Though all of these criticisms have some validity, they do not explain the dominance of Carter and Reagan. This year's primary voters have been no tiny band of zealots; the turnouts in most states have been unprecedentedly large. On the Republican side, the peculiarities of the primary system permitted several rivals to give Reagan a full and fair challenge: John Connally raised more money initially than Reagan did; George Bush got an early start that paid off in an Iowa victory rocketing him to national prominence; John Anderson won an enthusiastic following by taking provocative stands different from those of all the other G.O.P. candidates. Reagan beat them all mostly be cause his unqualified conservatism and his familiar personality appealed to the votersand not only to Republican enthusiasts but to many independents and Democrats who crossed party lines in the Illinois and Wisconsin G.O.P. primaries. Whatever Reagan's shortcomings, he would have been a formidable candidate under any system, and any system that would allow party bosses to deny him the nomination despite his vote-pulling power would rightly be attacked as undemocratic.

As for Jimmy Carter, he is, after all, the President, and under had old boss-dominated system Presidents generally had such an iron grip on the convention machinery that they used to be renominated automatically. It is only the proliferation of primaries that has made it possible for dissidents to challenge a President seriously in his own party. Carter's rivals have been handicapped less by the system than by their own deficiencies.

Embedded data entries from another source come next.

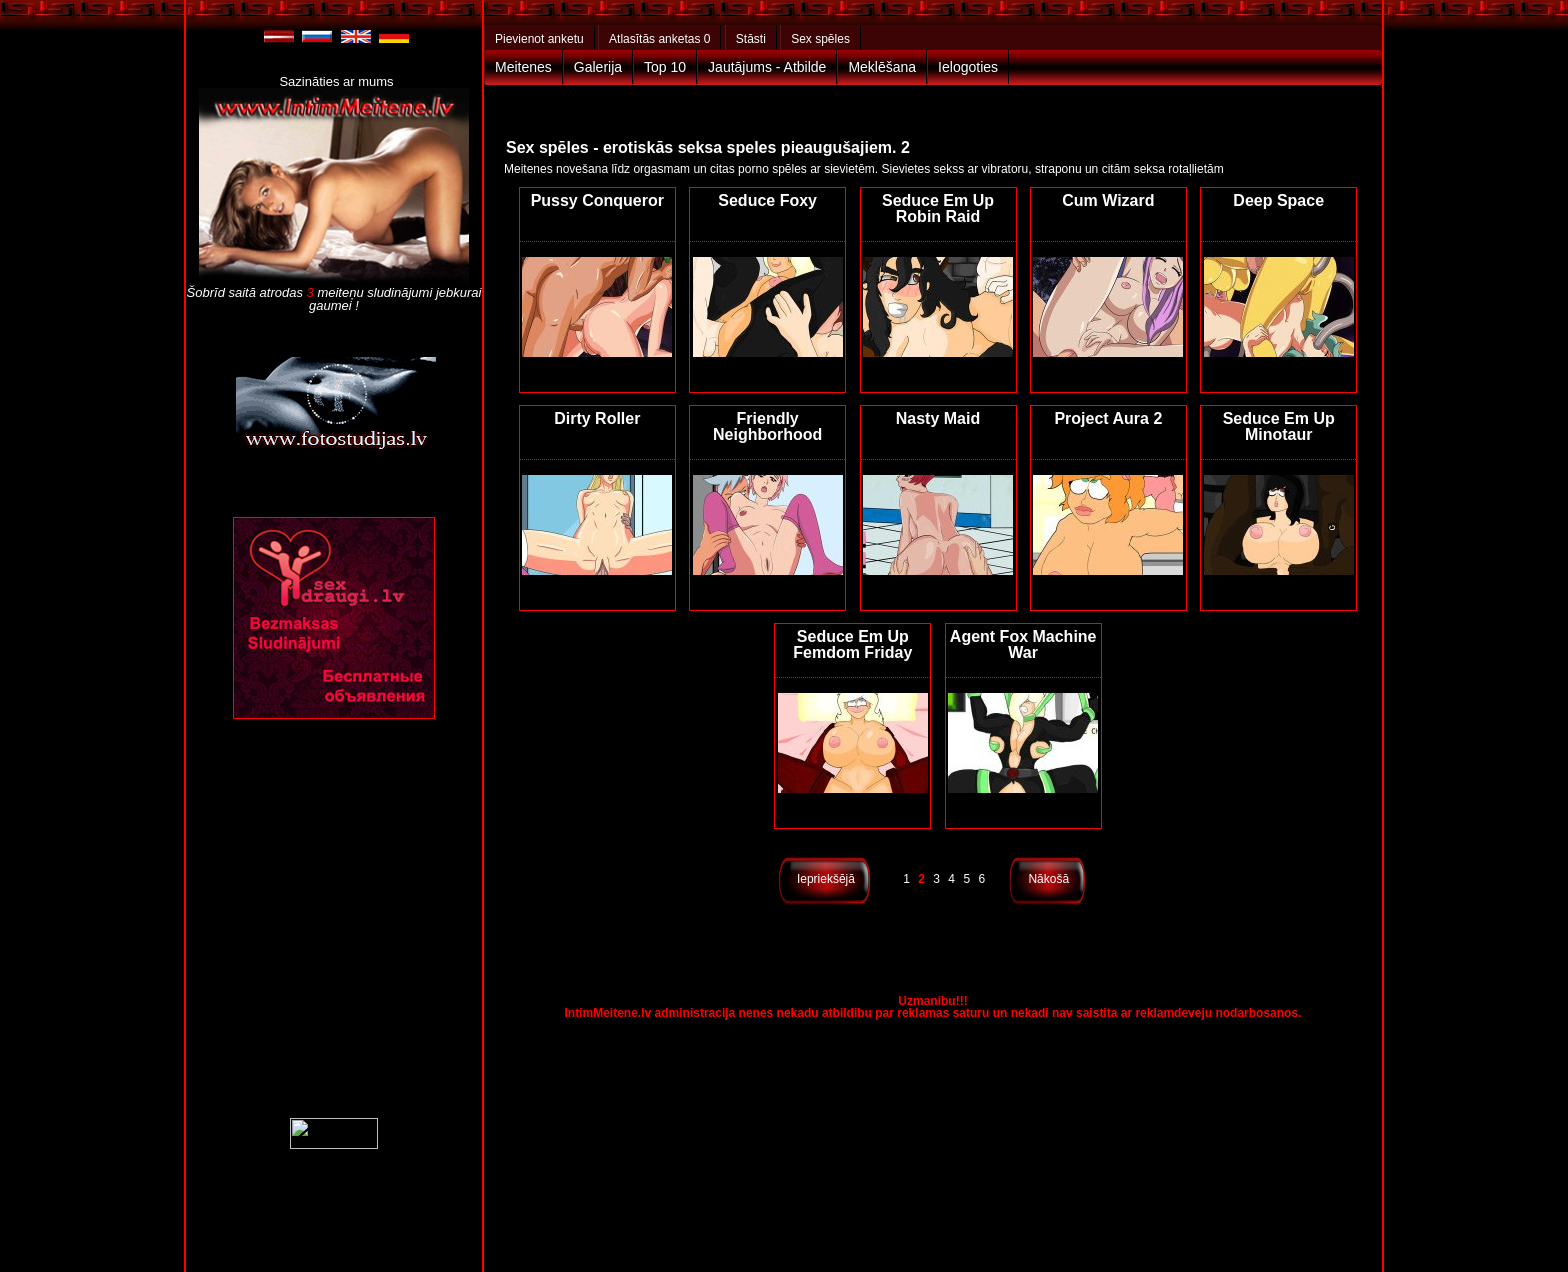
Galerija (598, 67)
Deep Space (1278, 200)
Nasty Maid (938, 418)
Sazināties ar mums (336, 81)
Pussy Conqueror (597, 200)
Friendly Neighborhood (767, 426)
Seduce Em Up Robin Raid (938, 208)
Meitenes (523, 67)
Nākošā (1048, 879)
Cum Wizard (1108, 200)
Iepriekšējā (826, 879)
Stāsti (751, 39)
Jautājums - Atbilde (767, 67)
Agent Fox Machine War (1023, 644)
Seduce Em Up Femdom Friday (852, 644)
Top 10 (665, 67)
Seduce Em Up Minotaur (1279, 426)
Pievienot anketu (539, 39)
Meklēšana (882, 67)
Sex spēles (820, 39)
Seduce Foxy (767, 200)
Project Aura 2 (1108, 418)
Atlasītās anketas (659, 39)
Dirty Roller (597, 418)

All that said, the system does have one all-important flaw: it is heavily stacked in favor of the candidate who wins the early tests. Press and TV trumpet his name, volunteers flock to his banner, money pours in. The losers get little chance to recover from early blunders, one defeat leads to another, and all too soon they are being insistently questioned about how long they can stay in the race. Partly this is the fault of the press's habit of covering primaries as if they were horse races. But it is also a consequence of the pell-mell pace at which primaries follow one another.

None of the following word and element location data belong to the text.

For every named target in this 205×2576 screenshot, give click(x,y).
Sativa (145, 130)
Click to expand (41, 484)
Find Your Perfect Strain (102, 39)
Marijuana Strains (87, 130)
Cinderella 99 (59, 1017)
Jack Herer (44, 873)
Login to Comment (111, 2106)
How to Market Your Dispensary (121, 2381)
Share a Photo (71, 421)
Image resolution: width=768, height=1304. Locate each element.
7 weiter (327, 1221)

Moreover, there is no longer much come for a late challenger. Primary filing deadlines come too early; and there are no big blocs of uncommitted delegates left after the primaries. Polls may show that Gerald Ford would have been a powerful candidate, but having stayed aloof from the primary process, he would have had to depend on a deadlocked convention to win the G.O.P. nomination. As for the Democrats, now that Kennedy has seemingly proved incapable of stopping Carter, it is almost certainly too late for anybody to appeal to the many party members who dislike both.

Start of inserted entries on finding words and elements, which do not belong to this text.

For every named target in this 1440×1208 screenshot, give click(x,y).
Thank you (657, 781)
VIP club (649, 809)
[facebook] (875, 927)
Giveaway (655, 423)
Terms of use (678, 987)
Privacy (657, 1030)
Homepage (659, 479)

These defects are not incurable, and remedying them would not require a return to the smoke-filled room. Two frequently mentioned reforms sound promising:

1) Institute regional primaries, probably six in all, spaced evenly between mid-January (when the New England states might vote) and mid- June (the West Coast states). That would prevent the results in one small state that happened to vote early from being blown out of proportion. It would provide some breathing space between primaries for the press and voters to reflect on the qualities of the early winner, and for the losers to reorganize their campaigns.

2) Reserve a bloc of seats at the convention, perhaps a third to a half of the total, for delegates who would be named by the highest ranking party officials in each state and would be required by law to remain uncommitted until the first convention ballot. This uncommitted bloc would revive the possibility that a candidate could enter the race late, win only the last of the regional primaries, and still emerge with the nomination.

This system would not guarantee any change in the results. If it were in effect this year, the winners might still be Carter and Reagan. But at least voters would not feel that the race was over almost before it began.